Most of these are common to a home garden or as potted plants. Keep an eye out if your dog likes digging up the bulbs in the garden. Signs may be seen immediately but can be delayed for days.
People Foods to Avoid
- Alcohol: symptoms of exposure are similar to humans who drink to excess, except pets can be much more sensitive. Pets should never drink products that alcohol.
- Chocolate, Coffee, and Caffeine: all contain substances called methylxanthines, which are found in cacao seeds can cause vomiting and diarrhea, panting, excessive thirst and urination, hyperactivity, abnormal heart rhythm, tremors, seizures and even death. Darker chocolate is more dangerous than milk chocolate.
- Grapes and Raisins: although the toxic substance within grapes and raisins is unknown, these fruits can cause kidney failure in dogs.
- Macadamia Nuts: macadamia nuts can cause weakness, depression, vomiting, tremors and hyperthermia in dogs. Signs usually appear within 12 hours of ingestion and can last approximately 12 to 48 hours.
- Onions, Garlic, Chives: These vegetables and herbs can cause gastrointestinal irritation and could lead to red blood cell damage. Although cats are more susceptible, dogs are also at risk if a large enough amount is consumed.
- Xylitol: used as a sweetener in many products including gum, candy, baked goods and toothpaste, it can cause insulin release in most species, which causes hypoglycemia (lowered sugar levels) and can lead to liver failure. Vomiting, lethargy and loss of coordination can progress to seizures and liver failure.
Perhaps the most common form of poisoning occurs in the household when pet parents are away.

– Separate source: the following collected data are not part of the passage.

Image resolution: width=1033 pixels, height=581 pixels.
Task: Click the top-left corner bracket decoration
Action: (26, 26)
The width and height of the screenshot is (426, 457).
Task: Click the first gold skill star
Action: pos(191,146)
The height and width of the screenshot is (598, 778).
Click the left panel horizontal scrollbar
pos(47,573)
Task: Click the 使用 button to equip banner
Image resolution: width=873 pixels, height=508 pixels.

A bored or curious animal may chew containers to pass the time and then ingest whatever is contained within. Be sure to keep these common but dangerous items stored safely out of your pet’s reach.
- Detergents, Soaps, and Washes: Scented products could attract and confuse your pet into thinking its food. Alkaline products, like cationic detergents, can cause drooling, vomiting, oral and esophageal ulcers. Glycerin or other emollients cause loose stools or diarrhea.

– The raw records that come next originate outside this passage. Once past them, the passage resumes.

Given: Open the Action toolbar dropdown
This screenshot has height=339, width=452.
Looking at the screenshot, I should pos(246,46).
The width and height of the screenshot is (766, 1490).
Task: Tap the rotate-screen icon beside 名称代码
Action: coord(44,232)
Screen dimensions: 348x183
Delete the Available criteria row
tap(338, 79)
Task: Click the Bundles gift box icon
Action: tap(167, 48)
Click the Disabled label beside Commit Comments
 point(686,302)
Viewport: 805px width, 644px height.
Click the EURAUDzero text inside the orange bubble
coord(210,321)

- Essential Oils: toxicity varies widely among specific oils. Effects such as gastrointestinal upset, central nervous system depression and even liver damage could occur if ingested in quantity. Inhalation of the oils could lead to aspiration pneumonia. Cats seem especially sensitive.
- Over-the-Counter and Prescription Medications: ADD medications contain amphetamines. Non-steroidal anti-inflammatory drugs (NSAIDs) like ibuprofen and naproxen are dangerous because pets metabolize and eliminate these drugs differently than humans do. Even small amounts can cause significant medical problems in dogs, including gastrointestinal ulcers and kidney failure. Safely store Kaopectate, Pepto Bismol, and other aspirin-containing products which can cause gastric bleeding and liver damage.
If you suspect your pet has ingested or been exposed to a toxic item, its important to act quickly. Accurate and timely identification of the suspected substance is very important. Bring the plant, container, package, or label to their veterinarian immediately for care or call the 24-Hour ASPCA Poison Control Hotline at 1-888-426-4435. Quick thinking and decisive action may save the life of your pet.